§ **What is being asked**: Copy each line of the data that has "image" in it.

Task data Block Start

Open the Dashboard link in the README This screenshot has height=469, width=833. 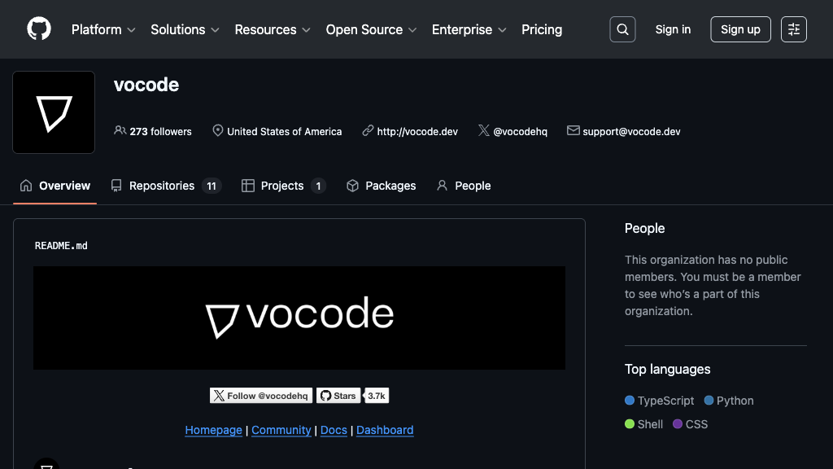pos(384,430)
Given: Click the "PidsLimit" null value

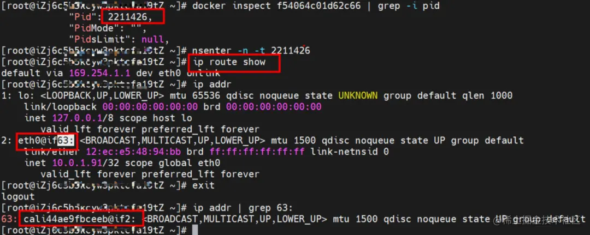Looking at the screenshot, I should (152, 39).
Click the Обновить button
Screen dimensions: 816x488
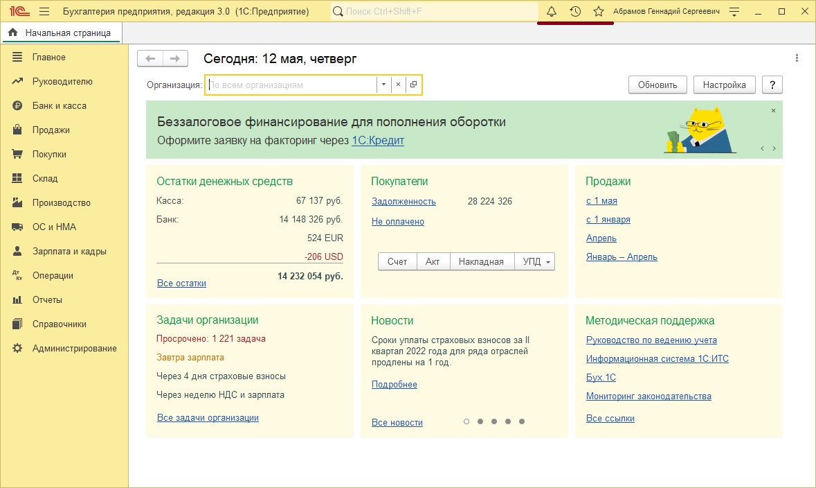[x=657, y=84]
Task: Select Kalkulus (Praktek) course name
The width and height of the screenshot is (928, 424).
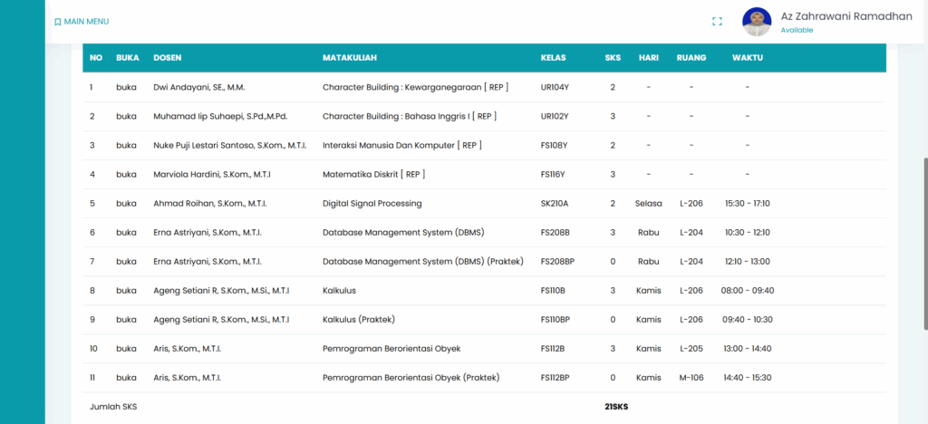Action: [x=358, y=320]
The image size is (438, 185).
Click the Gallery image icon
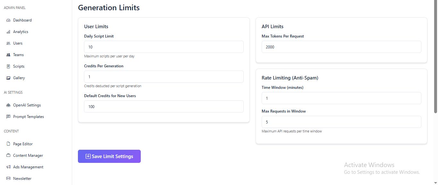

Task data Block End

§ **Task answer**:
The image size is (438, 185).
Click the Gallery image icon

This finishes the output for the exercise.